# Exercise directions
In the material below, some lines carry "from". Copy each such line.

-- Record excerpts follows --

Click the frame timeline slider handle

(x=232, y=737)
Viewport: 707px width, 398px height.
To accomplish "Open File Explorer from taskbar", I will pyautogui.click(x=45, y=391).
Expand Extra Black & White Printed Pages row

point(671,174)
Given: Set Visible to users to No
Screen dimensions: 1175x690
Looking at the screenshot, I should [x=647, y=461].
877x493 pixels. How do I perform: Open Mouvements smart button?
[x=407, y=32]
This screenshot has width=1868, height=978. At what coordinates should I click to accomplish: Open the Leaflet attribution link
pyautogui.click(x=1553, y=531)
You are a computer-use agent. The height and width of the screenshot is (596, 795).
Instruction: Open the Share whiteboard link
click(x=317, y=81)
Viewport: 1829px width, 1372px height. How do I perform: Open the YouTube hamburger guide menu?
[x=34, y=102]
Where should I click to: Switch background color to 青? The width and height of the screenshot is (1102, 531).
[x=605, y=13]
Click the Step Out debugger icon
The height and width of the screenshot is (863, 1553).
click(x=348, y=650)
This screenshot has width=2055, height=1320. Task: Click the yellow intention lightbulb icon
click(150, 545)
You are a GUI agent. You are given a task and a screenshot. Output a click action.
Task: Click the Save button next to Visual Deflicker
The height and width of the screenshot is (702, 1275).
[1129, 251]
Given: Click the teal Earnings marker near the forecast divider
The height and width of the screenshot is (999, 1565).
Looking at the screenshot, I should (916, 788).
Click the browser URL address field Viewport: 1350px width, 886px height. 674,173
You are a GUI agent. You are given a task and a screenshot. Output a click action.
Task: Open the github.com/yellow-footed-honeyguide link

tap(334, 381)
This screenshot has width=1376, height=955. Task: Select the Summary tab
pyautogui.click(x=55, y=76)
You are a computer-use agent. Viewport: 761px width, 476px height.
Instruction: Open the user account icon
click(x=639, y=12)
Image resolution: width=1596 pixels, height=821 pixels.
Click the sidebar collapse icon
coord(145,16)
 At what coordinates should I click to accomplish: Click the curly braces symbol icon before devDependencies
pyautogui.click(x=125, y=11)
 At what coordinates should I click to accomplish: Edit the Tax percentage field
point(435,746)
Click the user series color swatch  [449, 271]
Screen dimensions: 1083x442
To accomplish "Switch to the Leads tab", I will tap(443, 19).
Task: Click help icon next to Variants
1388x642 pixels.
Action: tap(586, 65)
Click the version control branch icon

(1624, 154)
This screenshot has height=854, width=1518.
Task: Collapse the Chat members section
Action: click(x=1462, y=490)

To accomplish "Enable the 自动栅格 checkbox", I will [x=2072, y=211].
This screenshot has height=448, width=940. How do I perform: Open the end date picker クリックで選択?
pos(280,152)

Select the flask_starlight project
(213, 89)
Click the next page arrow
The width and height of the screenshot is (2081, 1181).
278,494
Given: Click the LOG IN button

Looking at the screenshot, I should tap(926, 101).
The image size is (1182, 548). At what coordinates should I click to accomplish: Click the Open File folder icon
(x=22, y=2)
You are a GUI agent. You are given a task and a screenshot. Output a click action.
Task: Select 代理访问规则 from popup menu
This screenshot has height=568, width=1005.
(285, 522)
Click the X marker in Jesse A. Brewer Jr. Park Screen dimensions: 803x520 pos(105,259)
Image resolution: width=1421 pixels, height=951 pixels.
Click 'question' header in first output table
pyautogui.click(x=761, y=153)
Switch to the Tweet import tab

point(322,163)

-- Record excerpts concluded --

# Result for this task
To accomplish "Open File Explorer from taskbar", I will pyautogui.click(x=45, y=391).
Task: Select 代理访问规则 from popup menu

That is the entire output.